The Federal Reserve issued a stark warning Friday that stock and other asset prices could suffer significant declines should the coronavirus pandemic deepen, with the commercial real estate market being among the hardest-hit industries.
The Fed made the assertion in its twice-yearly financial stability report, in which it flags risks to the U.S. banking system and broader economy.
The document highlighted the central bank’s race to intervene in markets and temporarily dial back regulations on financial firms in response to the Covid-19 crisis.
“Asset prices remain vulnerable to significant price declines should the pandemic take an unexpected course, the economic fallout prove more adverse, or financial system strains reemerge,” the Fed said in the report.
It cited commercial real estate as being particularly susceptible to falling valuations because “prices were high relative to fundamentals before the pandemic,” and there have been severe disruptions in the hospitality and retail industries.
Though regulations put in place after the 2008 financial crisis have helped make Wall Street more resilient, vulnerabilities in the financial system still worked to amplify the economic shock from the virus, according to the report.
The review also found that “prices of commercial properties and farmland were highly elevated relative to their income streams on the eve of the pandemic, suggesting that their prices could fall notably.”
The abrupt shutdown of the global economy triggered uncertainty in financial markets that upended trading in everything from Treasury securities to junk bonds and caused dramatic swings in stock prices.
Markets settled down as the Fed flooded the financial system with liquidity, but Chairman Jerome Powell said in a speech this week that the economy still faces unprecedented risks if fiscal and monetary policy makers don’t continue to act.
“Additional fiscal support could be costly, but worth it if it helps avoid long-term economic damage and leaves us with a stronger recovery,” Powell said in remarks for a virtual event hosted by the Peterson Institute for International Economics.
In a bid to cushion the economy from against the ravages of the coronavirus crisis, the Fed has cut short-term interest rates effectively to zero, bought about $2 trillion worth of Treasury and mortgage-backed securities, and announced plans for nine emergency lending programs, five of which are up and running.

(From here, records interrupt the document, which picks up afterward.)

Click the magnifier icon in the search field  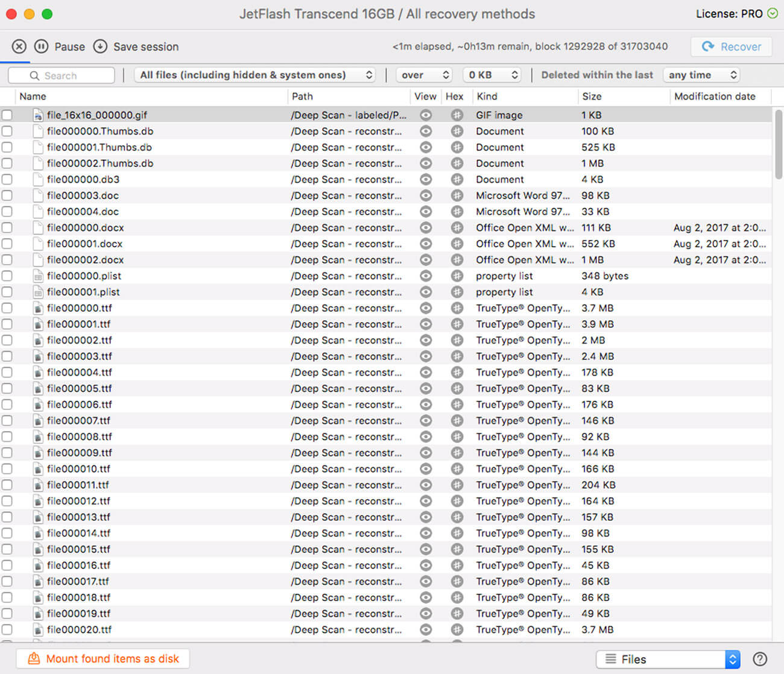click(x=33, y=75)
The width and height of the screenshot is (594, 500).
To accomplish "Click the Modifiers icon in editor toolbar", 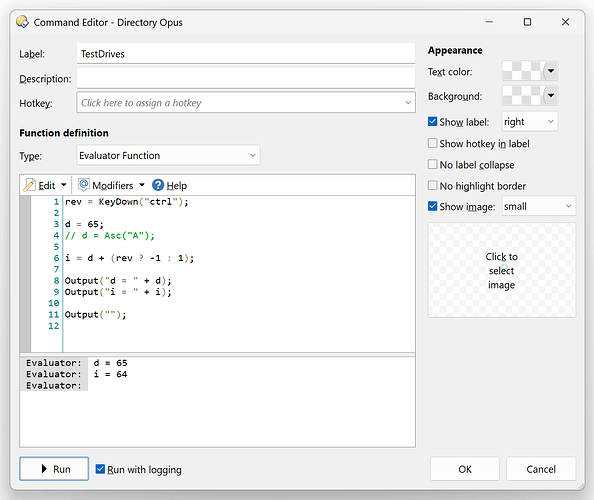I will (x=83, y=185).
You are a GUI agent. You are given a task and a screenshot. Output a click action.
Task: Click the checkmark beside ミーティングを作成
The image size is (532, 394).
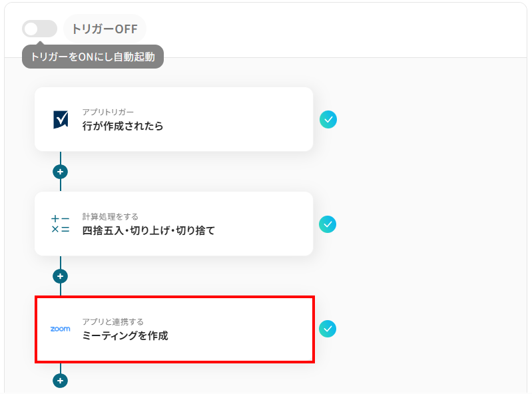[x=328, y=329]
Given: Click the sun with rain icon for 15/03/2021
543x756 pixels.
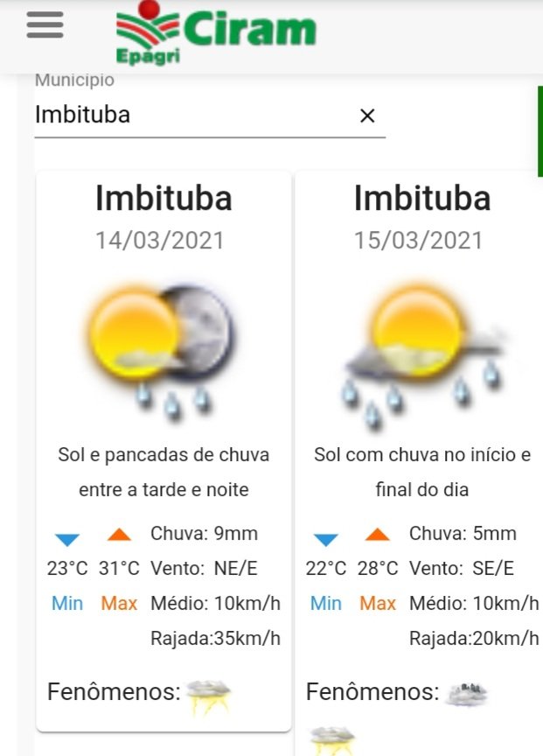Looking at the screenshot, I should (x=423, y=350).
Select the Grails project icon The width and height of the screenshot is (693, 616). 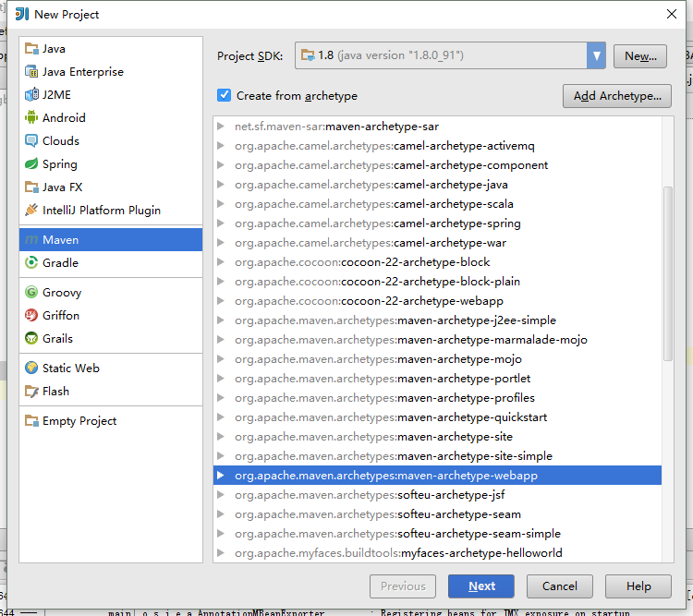pyautogui.click(x=31, y=339)
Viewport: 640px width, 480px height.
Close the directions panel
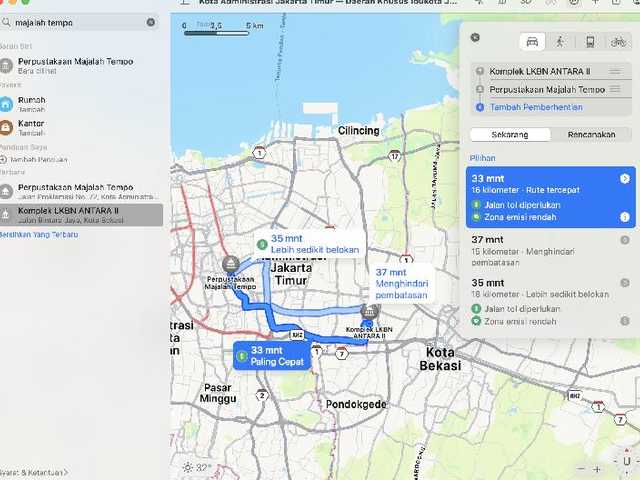(475, 37)
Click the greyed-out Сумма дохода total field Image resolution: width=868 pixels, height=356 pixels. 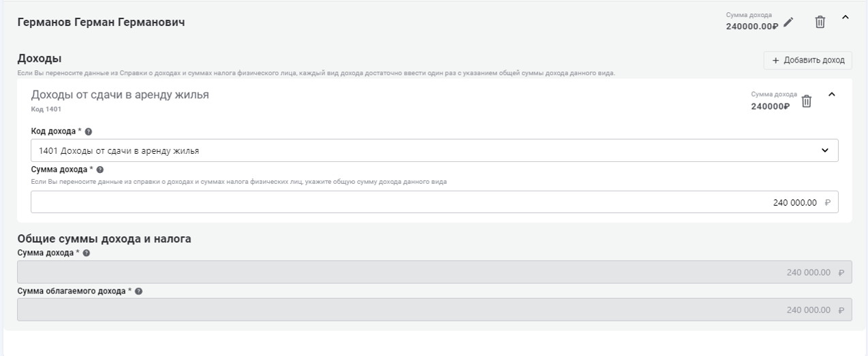[x=434, y=272]
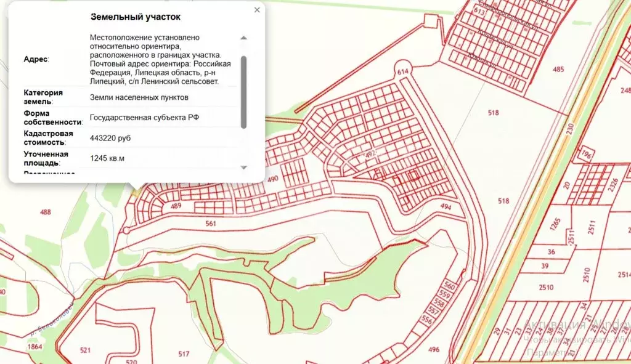This screenshot has width=631, height=364.
Task: Select parcel labeled 521
Action: click(85, 350)
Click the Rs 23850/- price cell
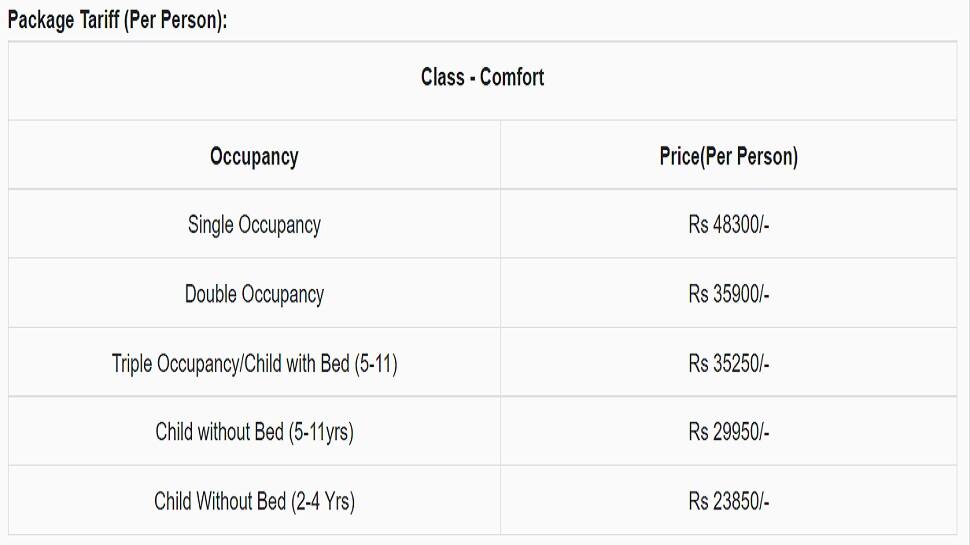970x545 pixels. pos(729,500)
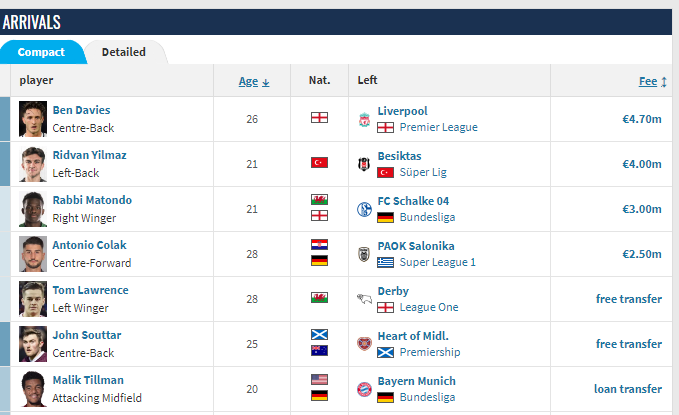The width and height of the screenshot is (679, 415).
Task: Click Tom Lawrence's portrait thumbnail
Action: click(33, 299)
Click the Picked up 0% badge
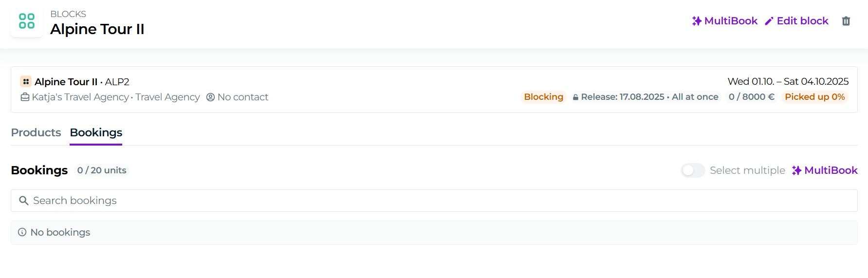 pos(814,97)
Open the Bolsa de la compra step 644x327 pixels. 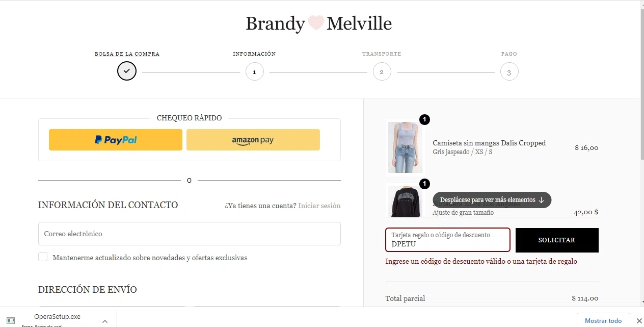tap(127, 54)
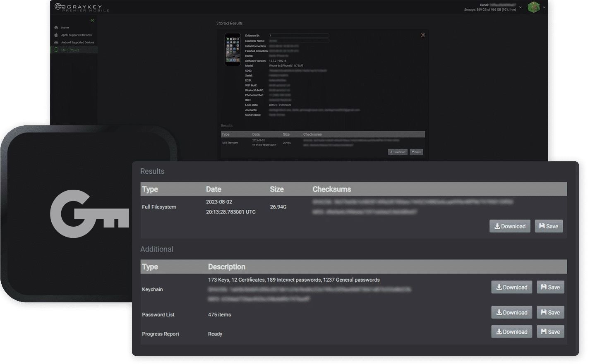This screenshot has width=595, height=364.
Task: Open Apple Supported Devices page
Action: coord(76,35)
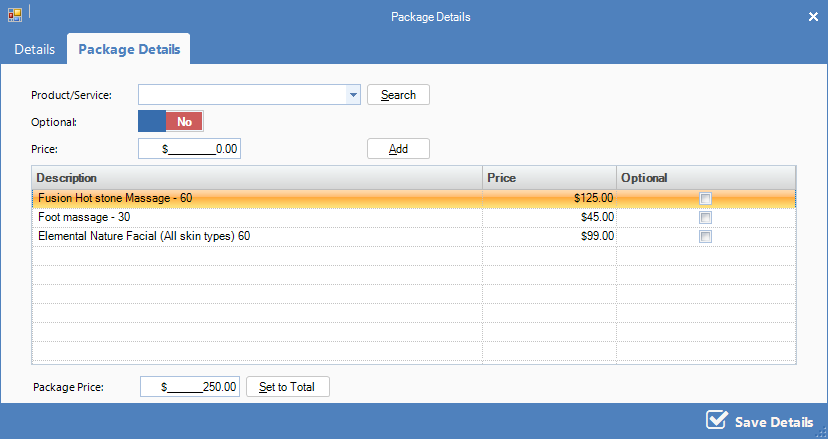Image resolution: width=828 pixels, height=439 pixels.
Task: Click inside the Product/Service text box
Action: point(241,95)
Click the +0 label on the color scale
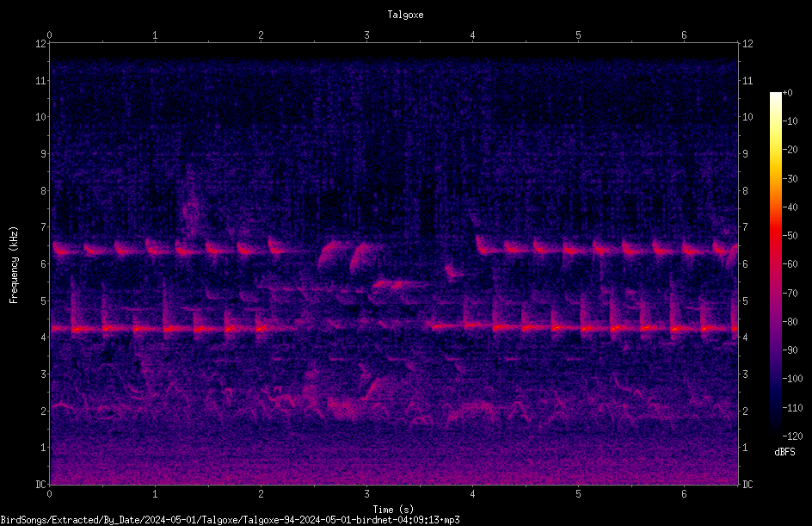 coord(788,93)

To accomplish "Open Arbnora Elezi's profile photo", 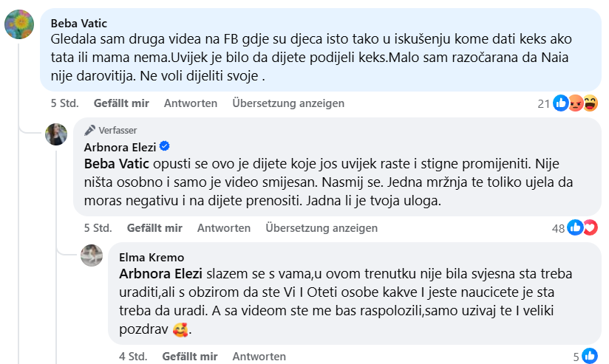I will [x=57, y=134].
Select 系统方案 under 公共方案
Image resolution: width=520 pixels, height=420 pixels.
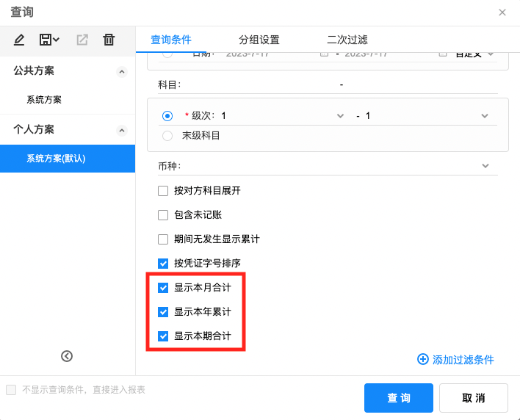pyautogui.click(x=44, y=100)
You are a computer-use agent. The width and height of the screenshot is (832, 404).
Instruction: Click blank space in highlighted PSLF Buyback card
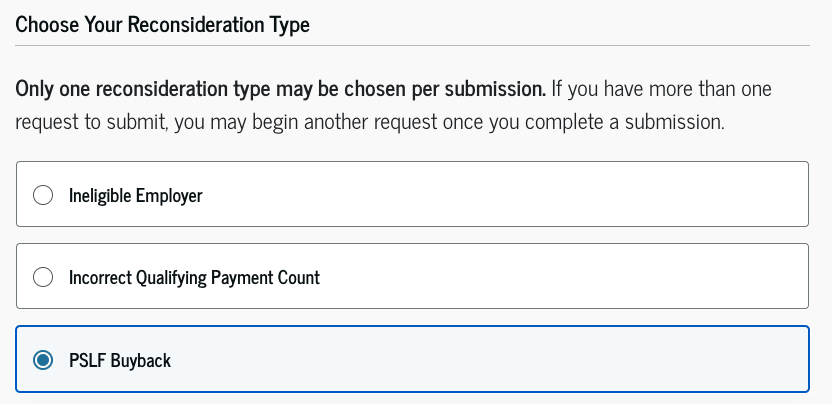(500, 360)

It’s also funneled hundreds of billions of dollars to foreign central banks via swap lines and temporary Treasury securities purchases.
The Fed has also eased some rules to encourage banks to increase lending to households and businesses crippled by the pandemic.
“Forceful early interventions have been effective in resolving liquidity stresses, but we will be monitoring closely for solvency stresses among highly leveraged business borrowers, which could increase the longer the Covid pandemic persists,” Governor Lael Brainard said in a Friday statement.
Some hedge funds have been “severely affected,” according to the report, adding that this has been contributing to market dislocations.
“Distress at a few large hedge funds with disproportionately high leverage can have outsize effects, as they may have to sell large amounts of assets to meet margin calls or reduce portfolio risk during periods of market stress,” the report said.
“Such de-leveraging may have contributed to the poor liquidity conditions in financial markets in March,” it added.
The report also highlighted dangers in the high-stakes leveraged lending market. Downturns there could be bad news for the lenders tied to the deals and the so-called collateralized loan obligations that hold many of the loans.
“Defaults on leveraged loans ticked up in February and March, and are likely to continue to increase,” depending on the path of the economy, the report said.